Douglas A. McIntyre is the co-founder, chief executive officer and editor in chief of 24/7 Wall St. and 24/7 Tempo. He has held these jobs since 2006.

McIntyre has written thousands of articles for 24/7 Wall St. He is an expert on corporate finance, the automotive industry, media companies and international finance. He has edited articles on national demographics, sports, personal income and travel.

His work has been quoted or mentioned in The New York Times, The Wall Street Journal, Los Angeles Times, The Washington Post, NBC News, Time, The New Yorker, HuffPost USA Today, Business Insider, Yahoo, AOL, MarketWatch, The Atlantic, Bloomberg, New York Post, Chicago Tribune, Forbes, The Guardian and many other major publications. McIntyre has been a guest on CNBC, the BBC and television and radio stations across the country.

A magna cum laude graduate of Harvard College, McIntyre also was president of The Harvard Advocate. Founded in 1866, the Advocate is the oldest college publication in the United States.

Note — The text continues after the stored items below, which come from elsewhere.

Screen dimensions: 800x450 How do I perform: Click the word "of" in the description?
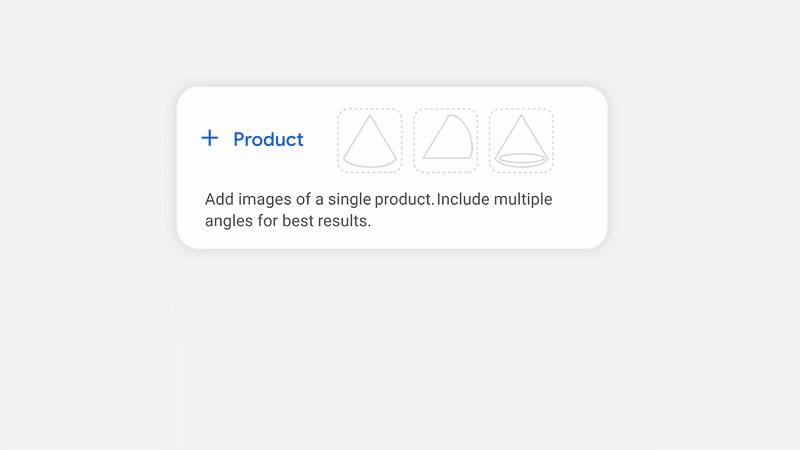pyautogui.click(x=304, y=199)
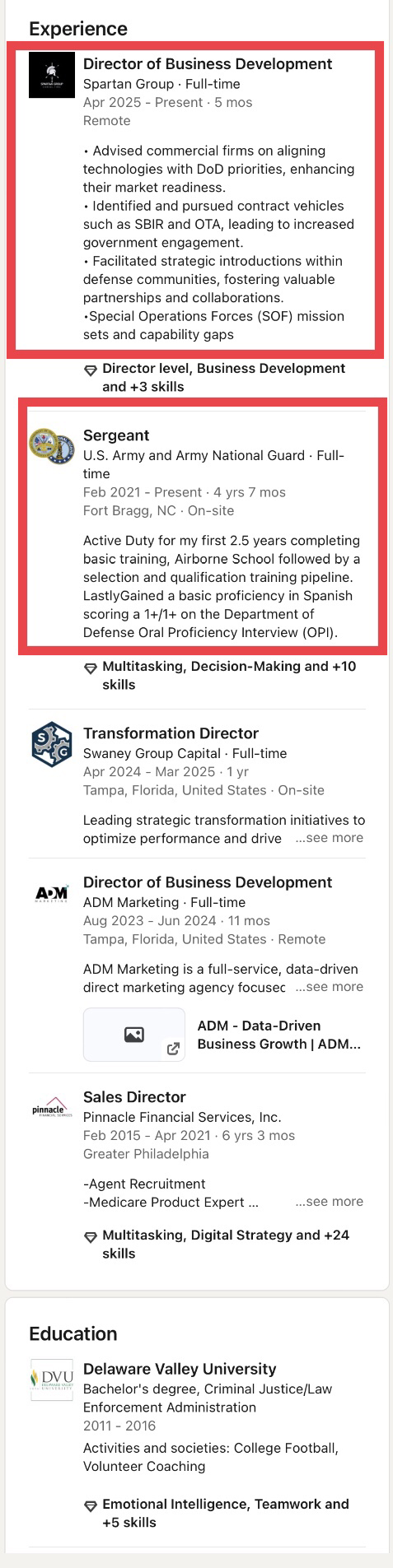
Task: Click the Sergeant position title
Action: 116,435
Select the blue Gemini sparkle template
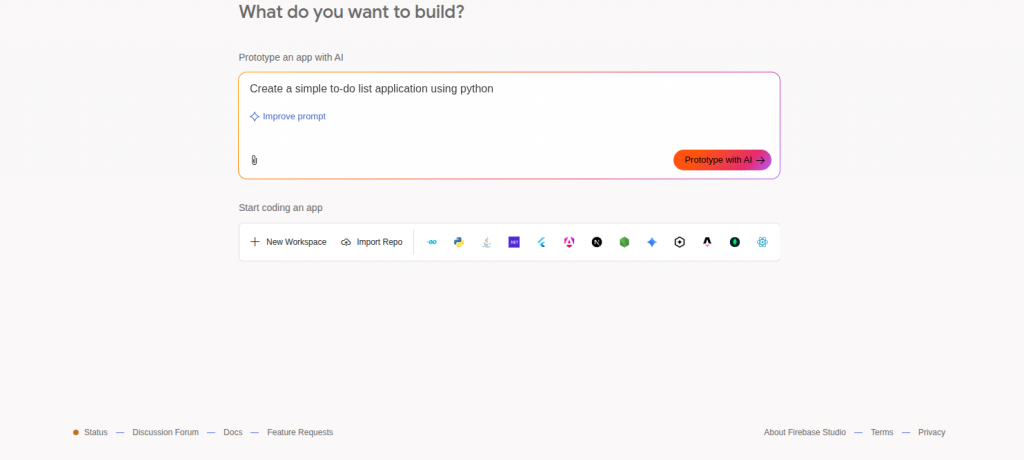The height and width of the screenshot is (460, 1024). coord(652,242)
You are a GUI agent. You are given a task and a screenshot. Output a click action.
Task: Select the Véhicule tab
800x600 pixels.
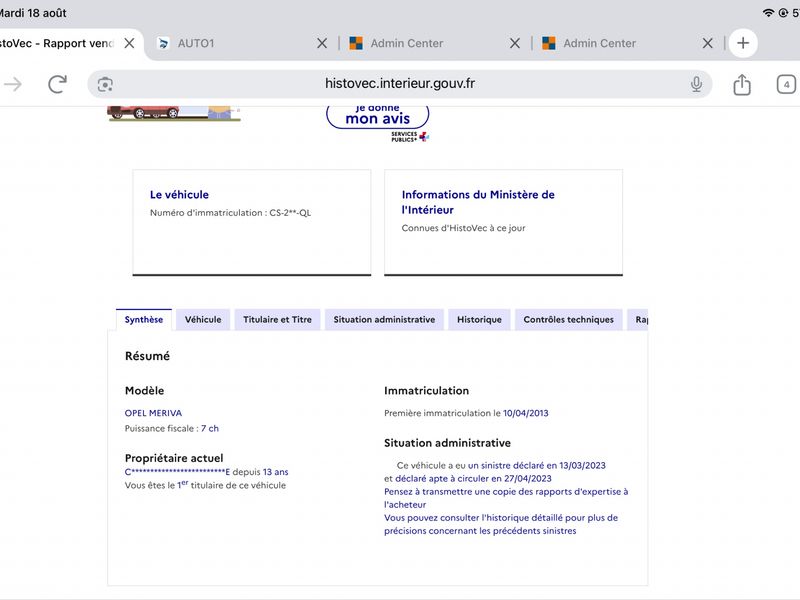[x=203, y=320]
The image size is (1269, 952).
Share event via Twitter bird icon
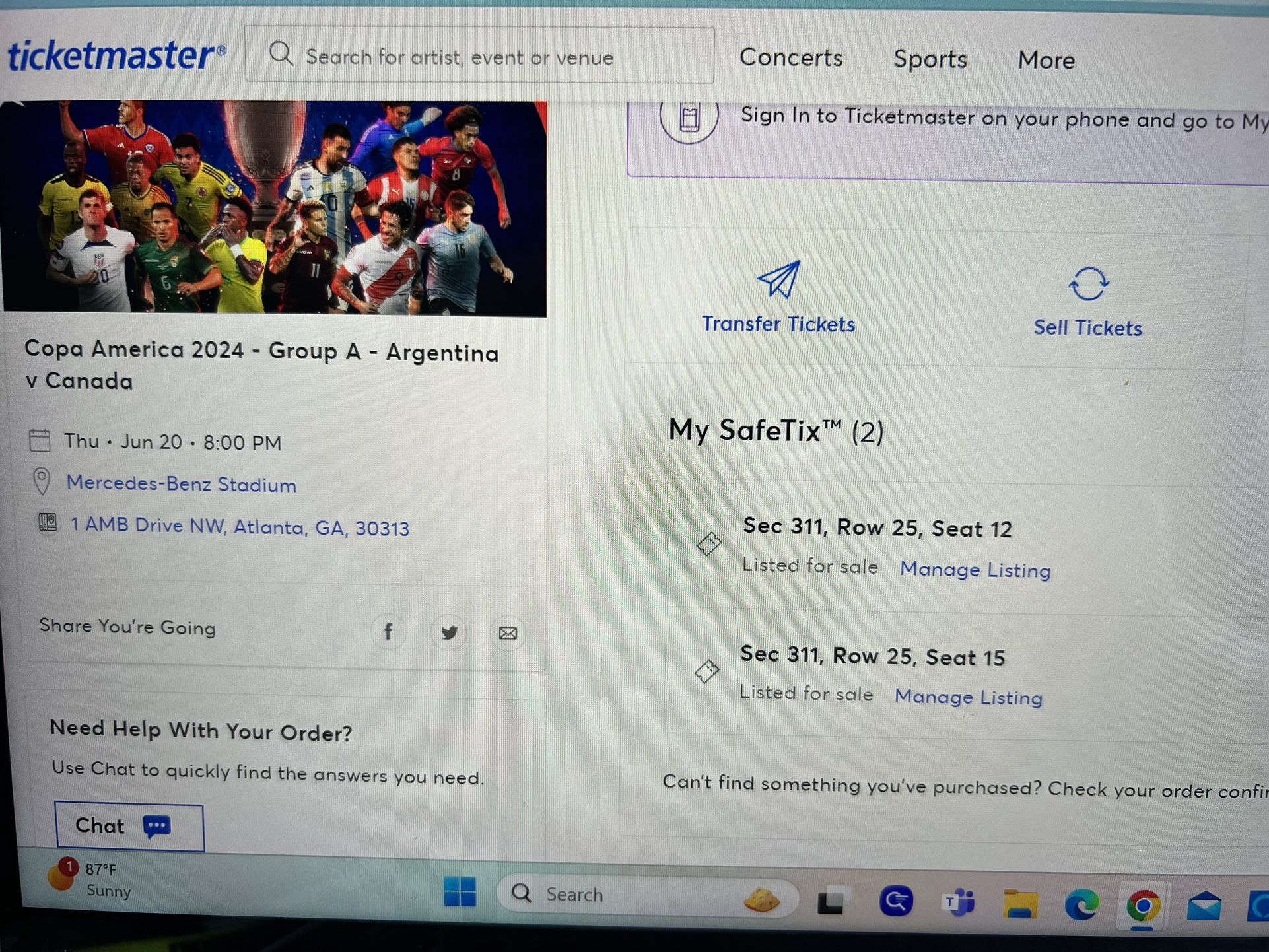pos(449,632)
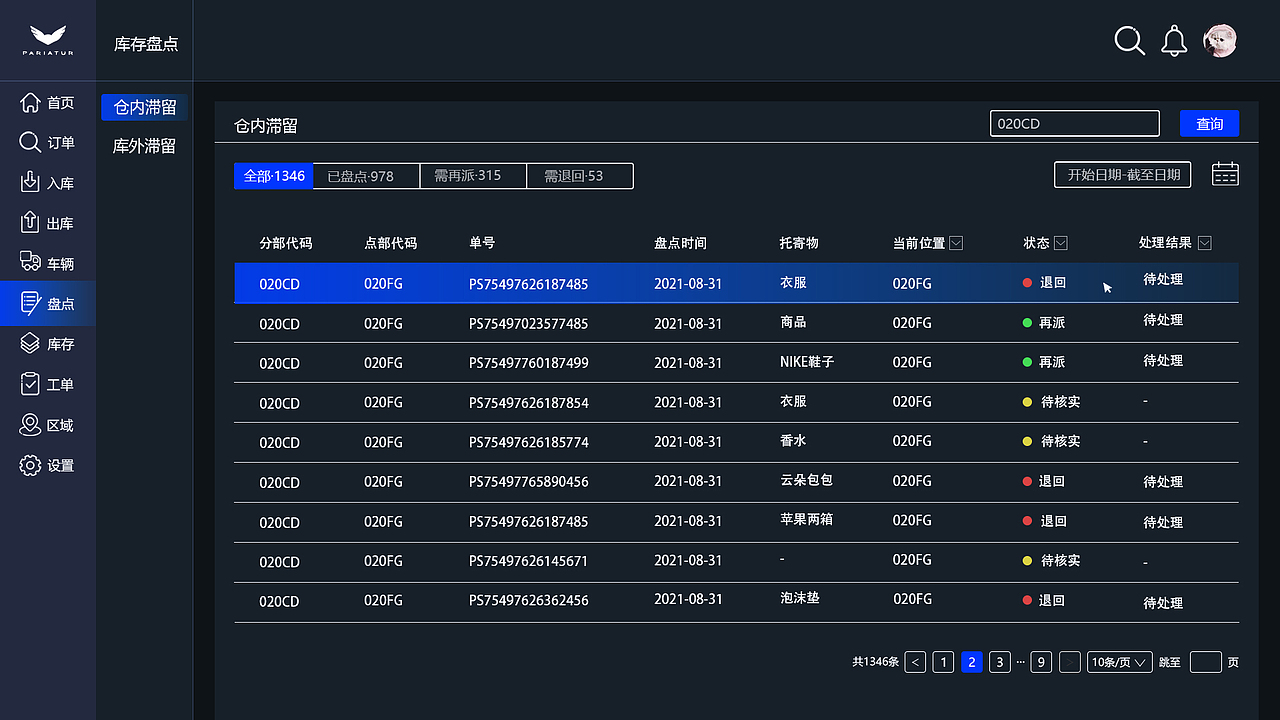Switch to the 库外滞留 tab
1280x720 pixels.
click(145, 145)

TheStreet.com, Comps.com and Edgar Online are some of the public companies for which McIntyre served on the board of directors. He was a Vicinity Corporation board member when the company was sold to Microsoft in 2002. He served on the audit committees of some of these companies.

McIntyre has been the CEO of FutureSource, a provider of trading terminals and news to commodities and futures traders. He was president of Switchboard, the online phone directory company. He served as chairman and CEO of On2 Technologies, the video compression company that provided video compression software for Adobe’s Flash. Google bought On2 in 2009.